Date: March 11, 2025
As private equity leaders and their in-house counsel gear up for the anticipated surge in IPOs in 2025, the importance of thorough labor and employment law due diligence cannot be overstated. With the IPO market poised for a significant rebound, the stakes have never been higher. This article delves into why labor and employment law due diligence is critical before going public and highlights emerging trends that could impact legal risks.

Anticipated IPO Boom in 2025

The IPO market has experienced a notable resurgence in 2024, with U.S. companies raising over $41 billion, a significant increase from the $24 billion raised in 2023. This uptick is attributed to factors such as declining inflation, Federal Reserve interest rate cuts, and a favorable business environment under the incoming administration. Notably, private equity-backed companies are re-entering the IPO market, indicating a potential revival following a two-year slump.
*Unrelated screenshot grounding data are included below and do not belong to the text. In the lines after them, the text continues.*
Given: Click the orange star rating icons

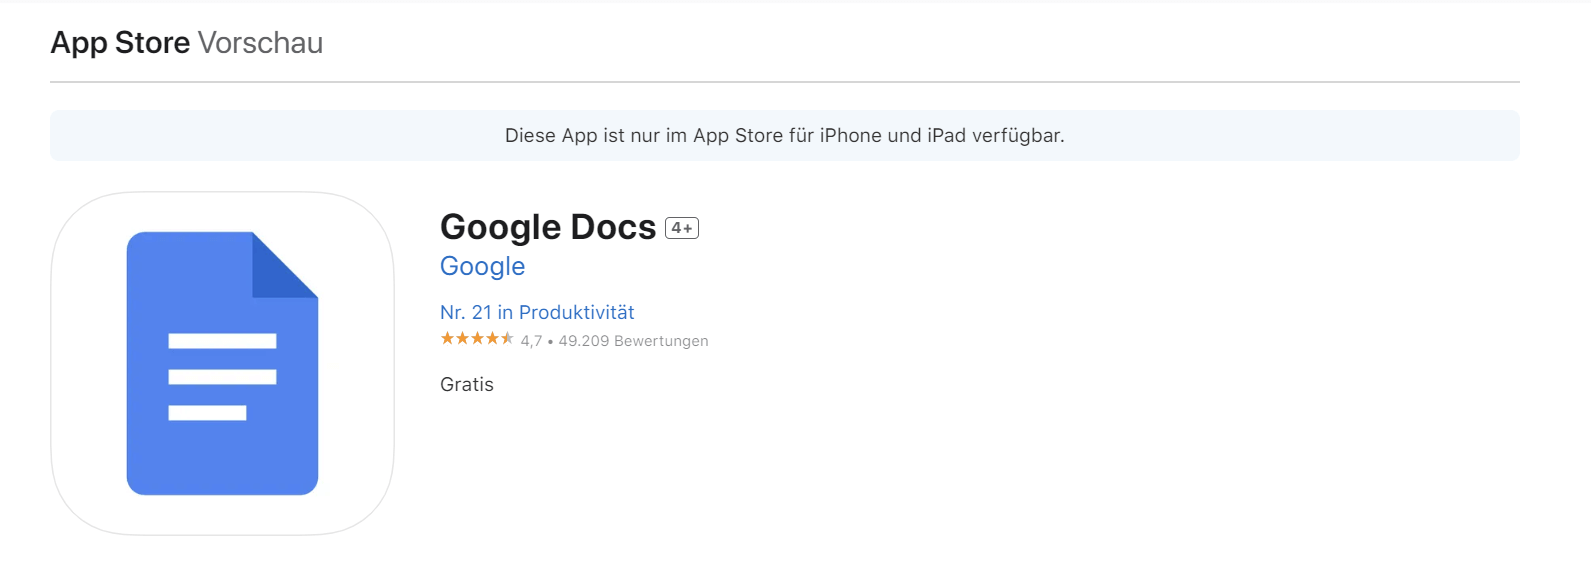Looking at the screenshot, I should 477,339.
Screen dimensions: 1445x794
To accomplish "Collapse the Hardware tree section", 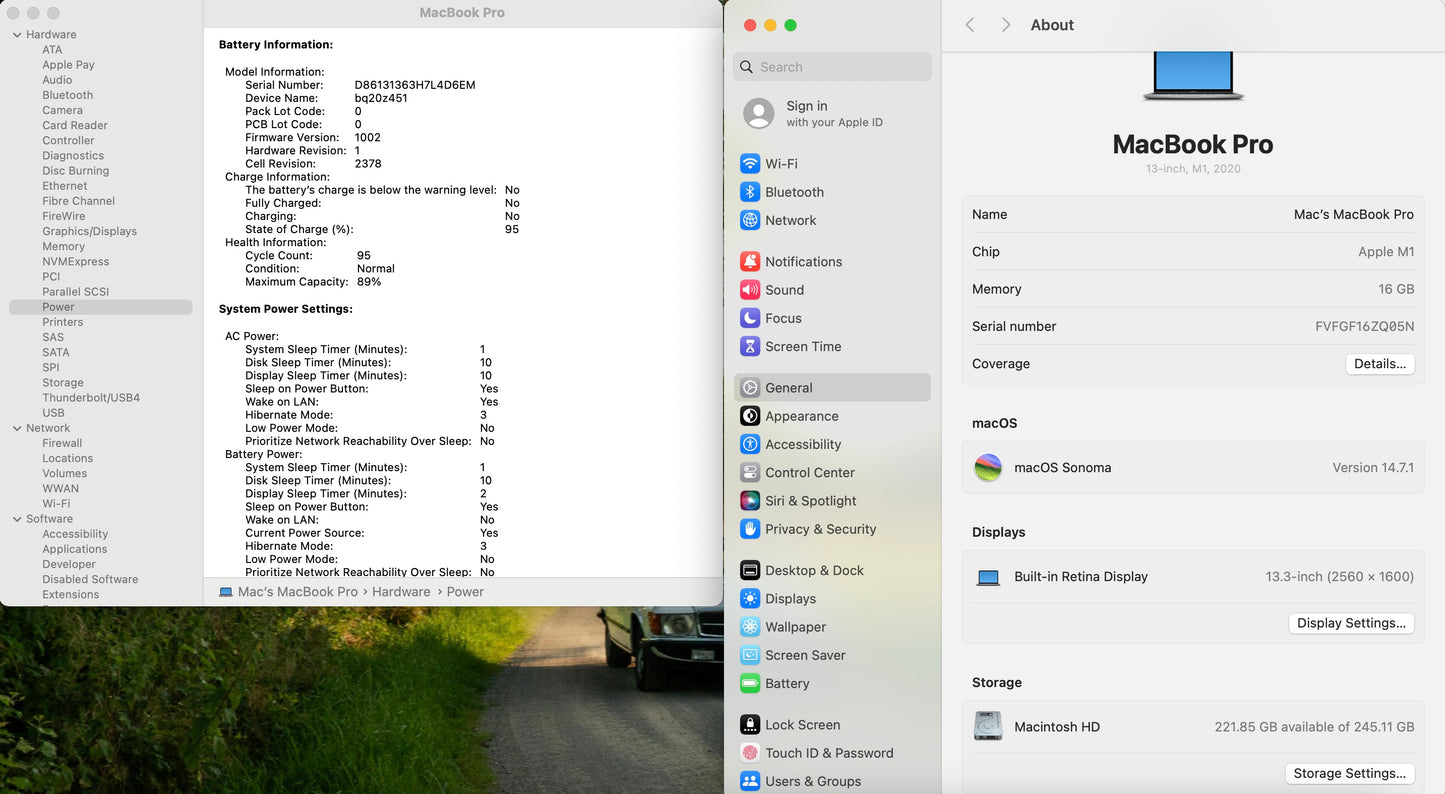I will point(17,35).
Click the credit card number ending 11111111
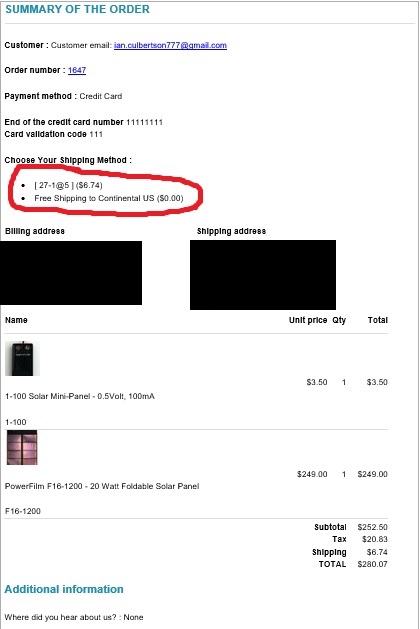Image resolution: width=420 pixels, height=629 pixels. click(x=144, y=122)
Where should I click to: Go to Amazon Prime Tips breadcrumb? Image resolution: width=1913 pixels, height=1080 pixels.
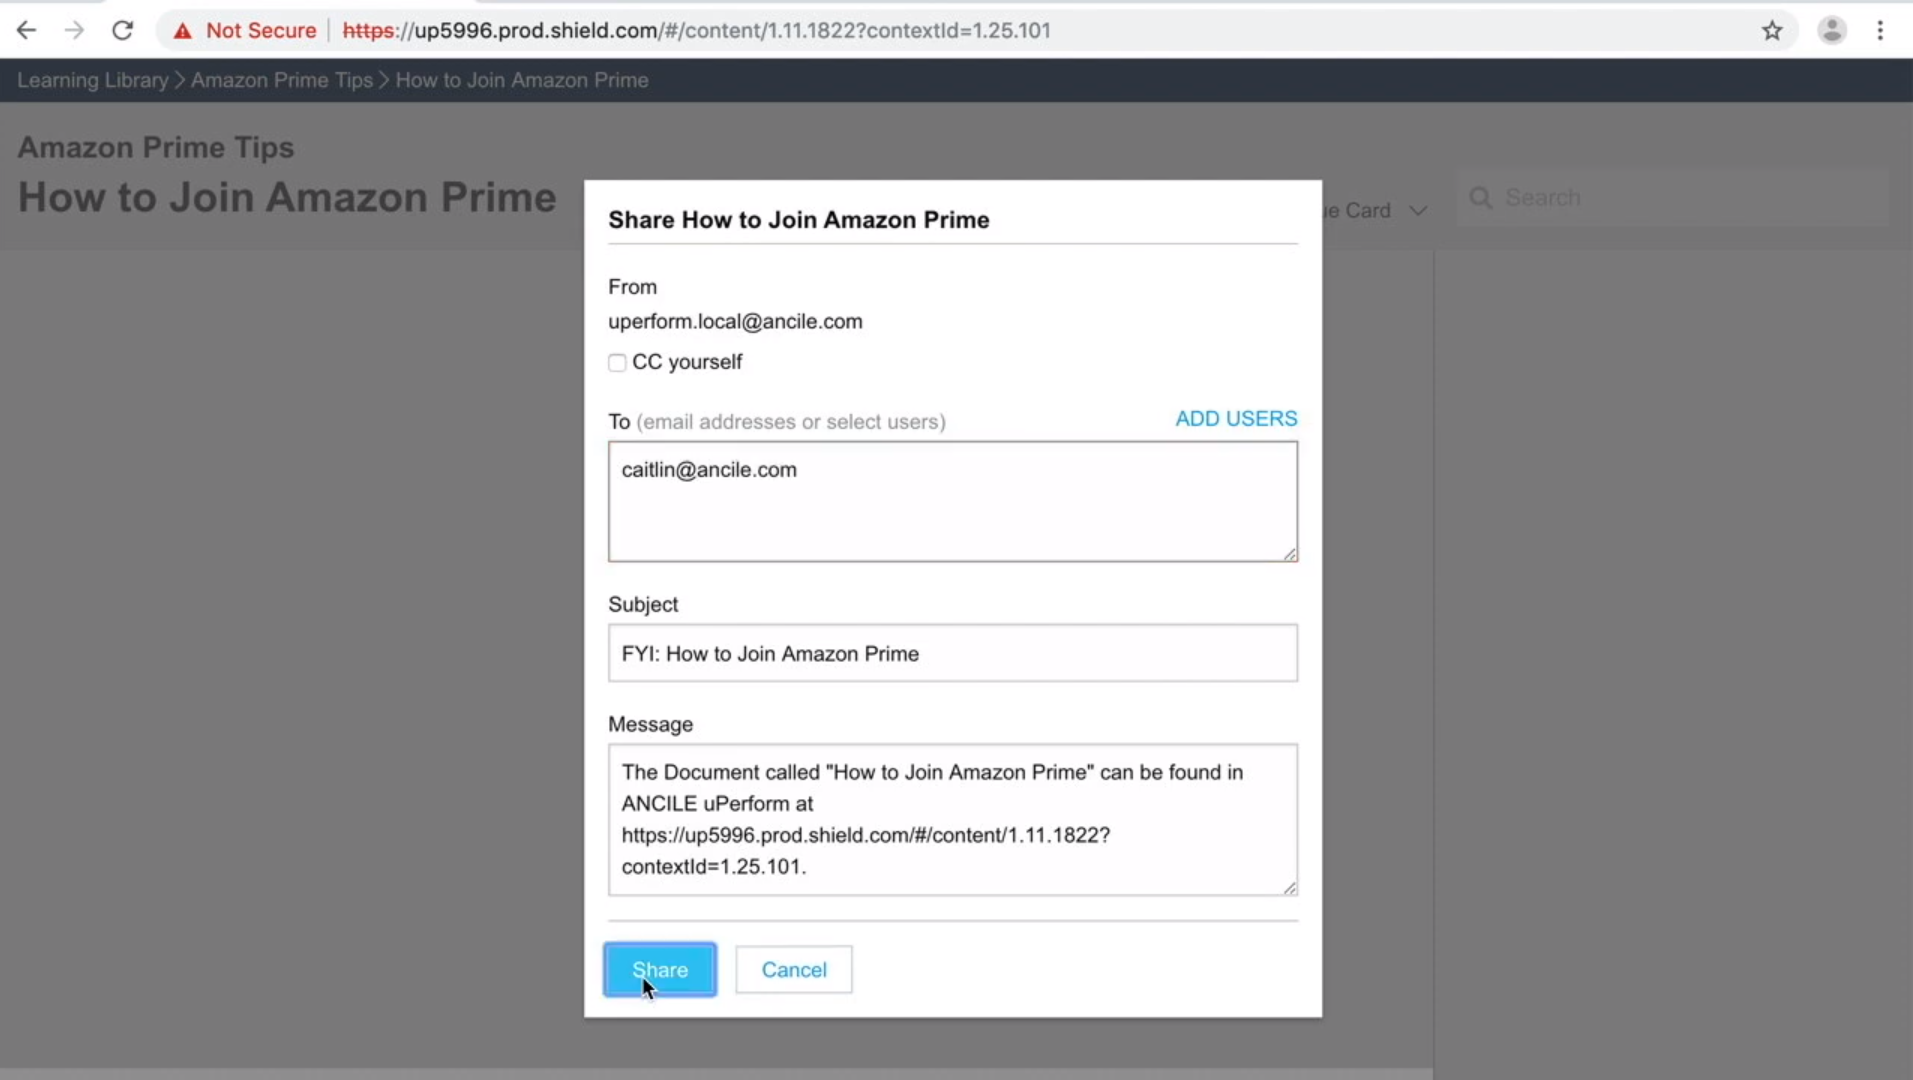(x=281, y=80)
The Imperative of Labor and Employment Law Due Diligence

Before ringing the bell on Wall Street, private equity leaders must ensure that their portfolio companies are free from labor and employment law pitfalls. Conducting comprehensive due diligence in this area is not just a regulatory checkbox but a strategic necessity. Failure to comply with employment laws can lead to costly lawsuits and legal penalties. Negative publicity surrounding labor issues can damage a company's brand and reputation. Identifying and addressing potential issues before going public can save millions in post-IPO liabilities and help prevent reputational damage. With the increasing complexity of employment laws and heightened scrutiny from regulators and investors, companies must be proactive in assessing and addressing these challenges before going public.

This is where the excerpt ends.